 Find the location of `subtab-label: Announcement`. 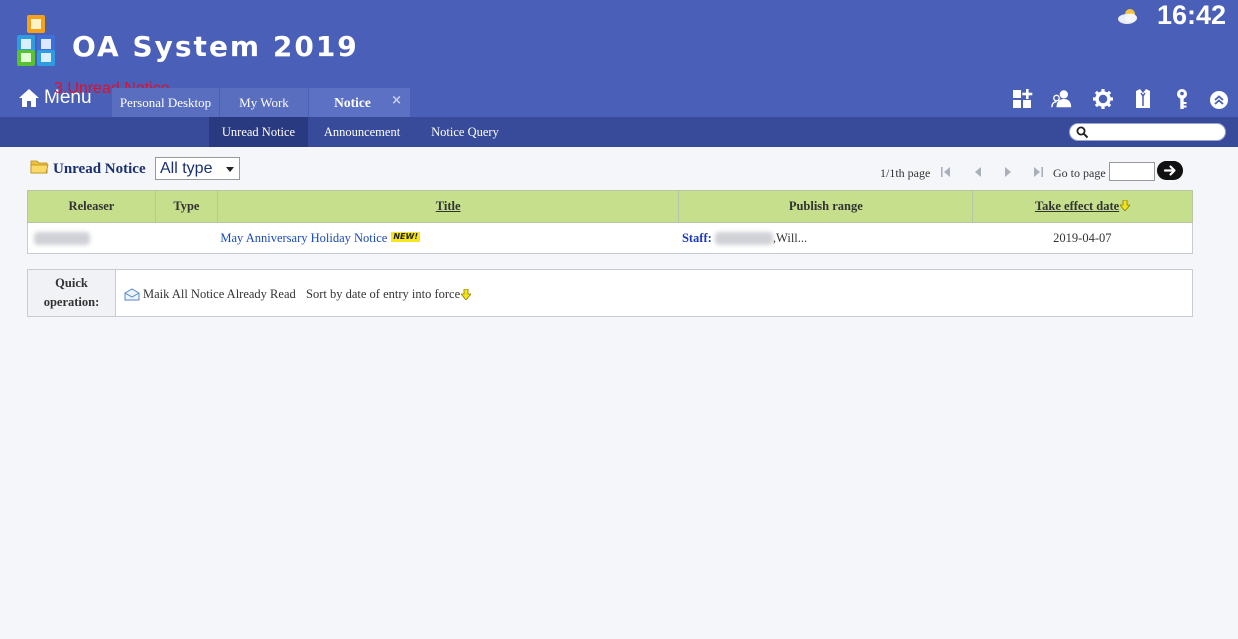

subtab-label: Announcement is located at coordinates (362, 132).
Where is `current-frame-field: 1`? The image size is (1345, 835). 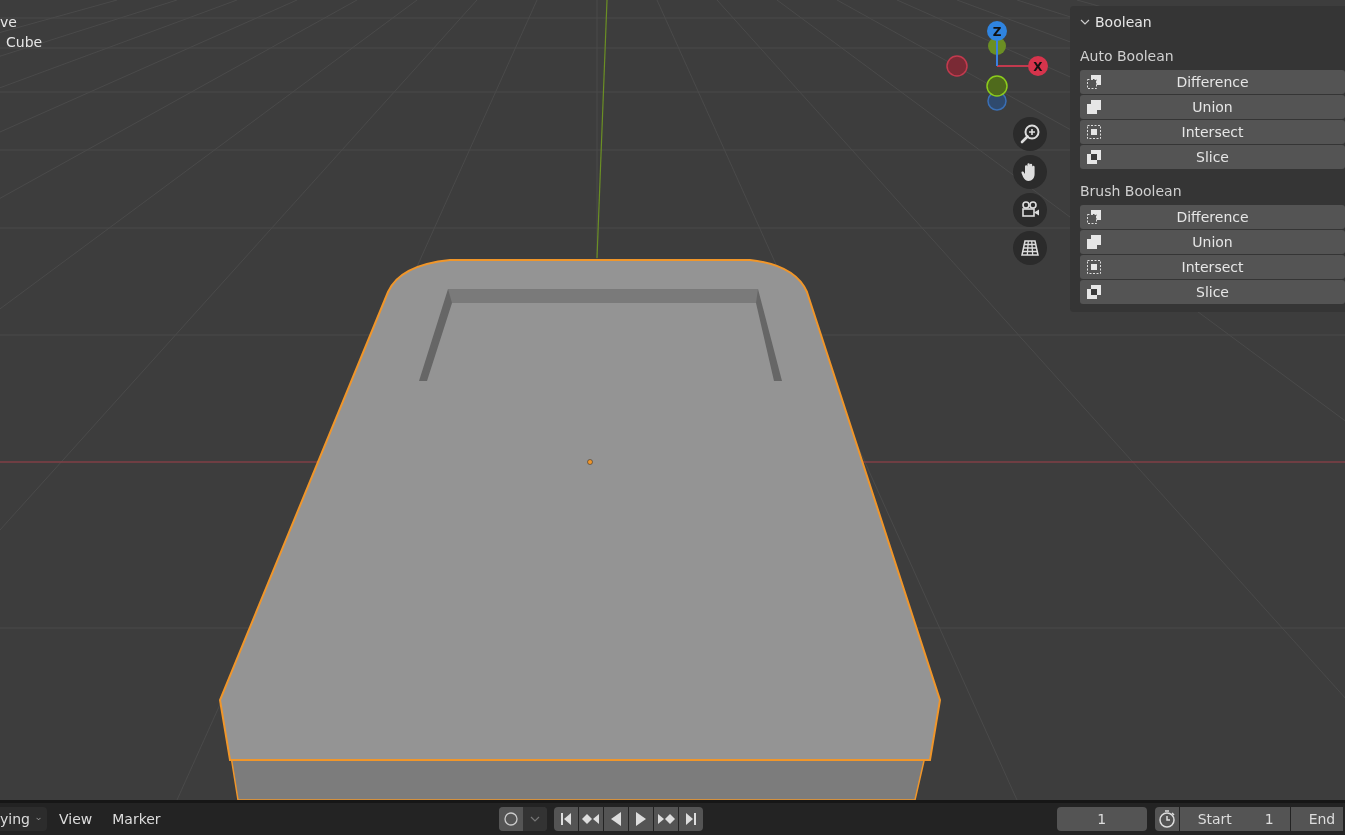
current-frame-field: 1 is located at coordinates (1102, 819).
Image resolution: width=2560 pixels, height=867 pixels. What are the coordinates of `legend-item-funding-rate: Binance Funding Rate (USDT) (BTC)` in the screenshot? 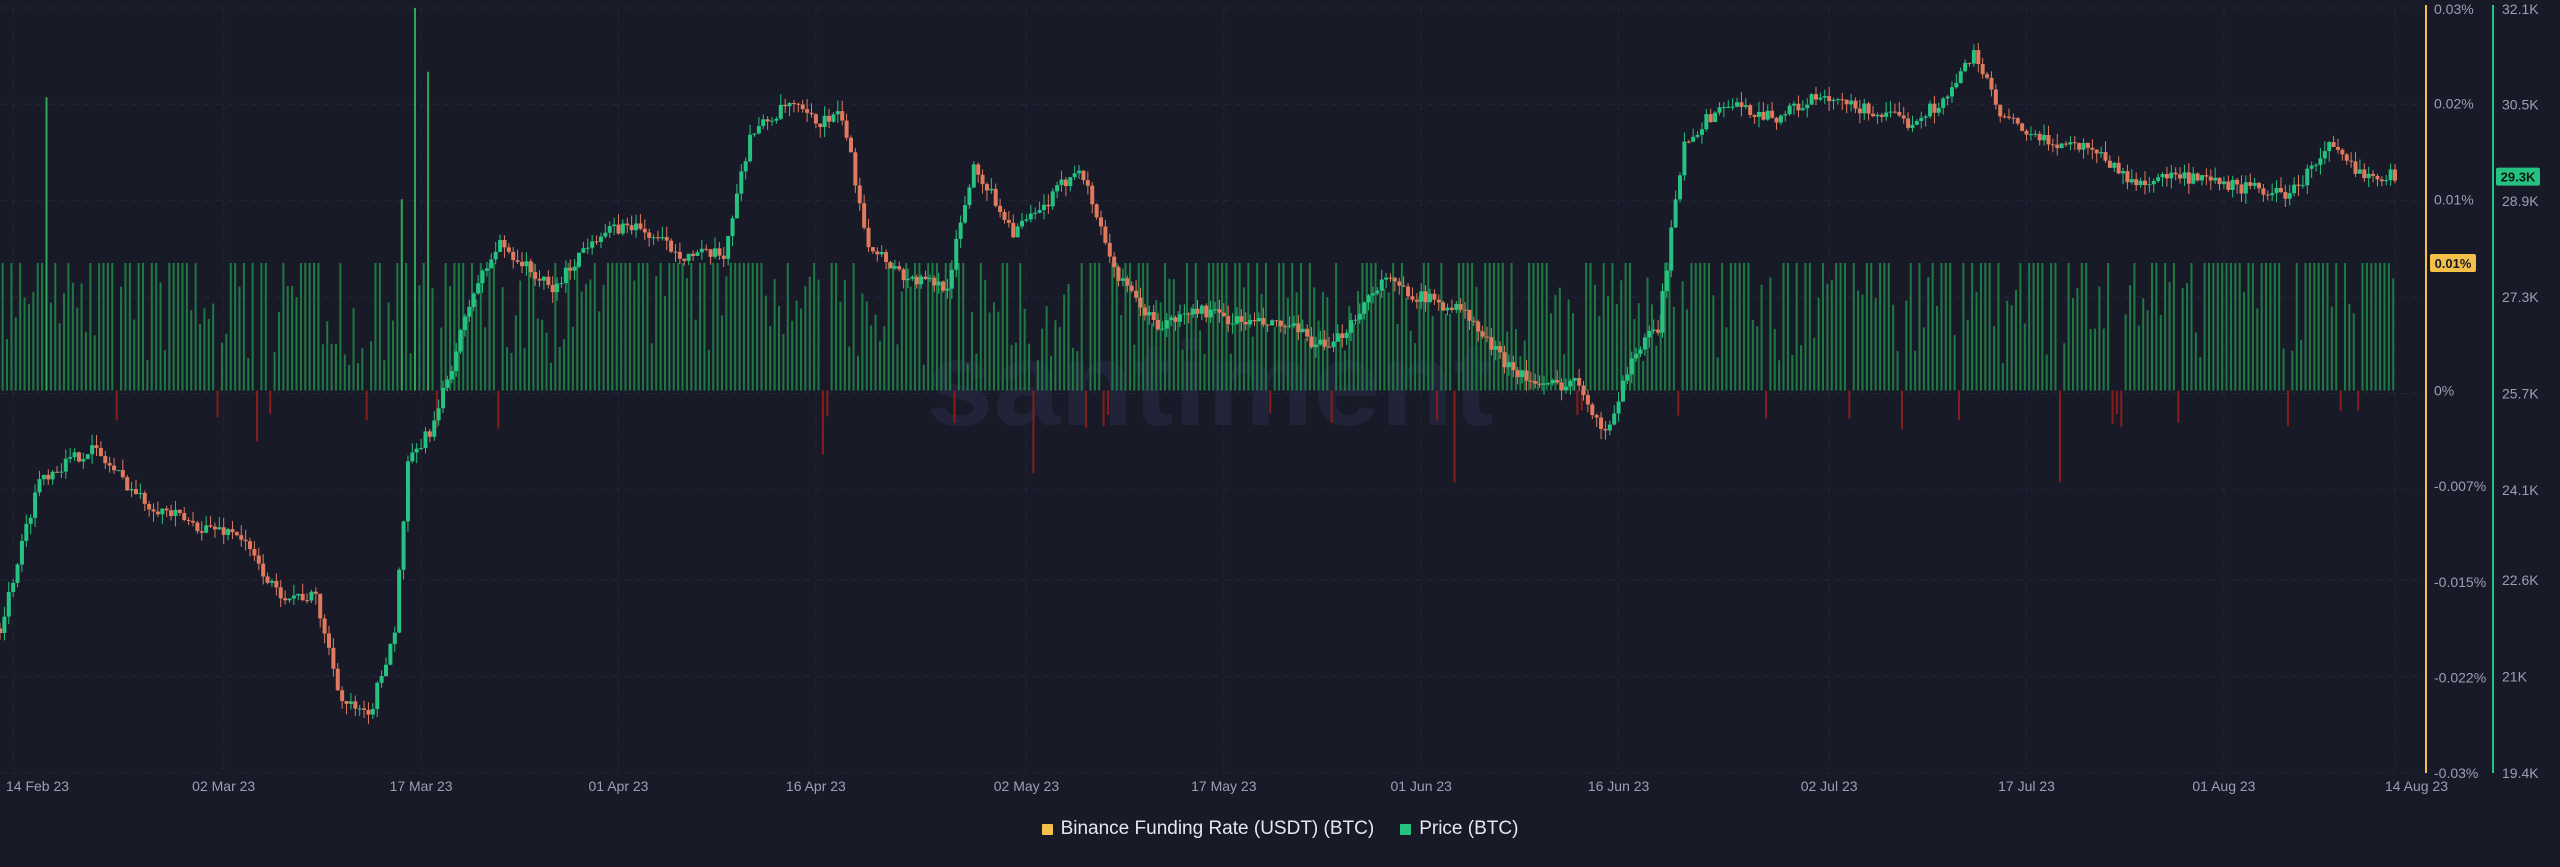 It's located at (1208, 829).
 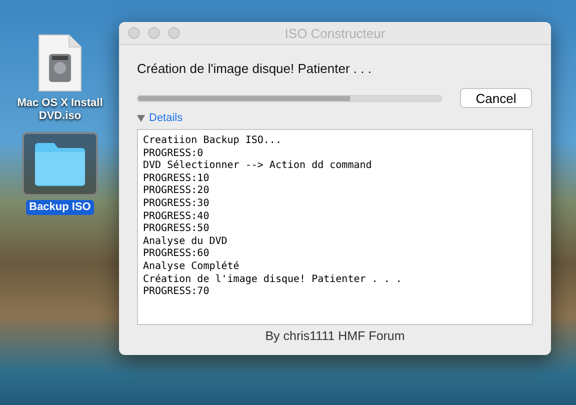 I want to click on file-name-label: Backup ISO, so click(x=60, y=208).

□ □ □ □ □ □ □

#### PROBLEM REQUIREMENTS:
Starting with the first line of the data above and going on through the line with "current-frame-field: 1 is", write those lines again, substituting "Locate" for "Find" and changing nothing else. Leave the pictures out of your answer.

#### ANSWER SPACE:
 Locate the location of `subtab-label: Announcement`. 

subtab-label: Announcement is located at coordinates (362, 132).
Where is `current-frame-field: 1`? The image size is (1345, 835). 
current-frame-field: 1 is located at coordinates (1102, 819).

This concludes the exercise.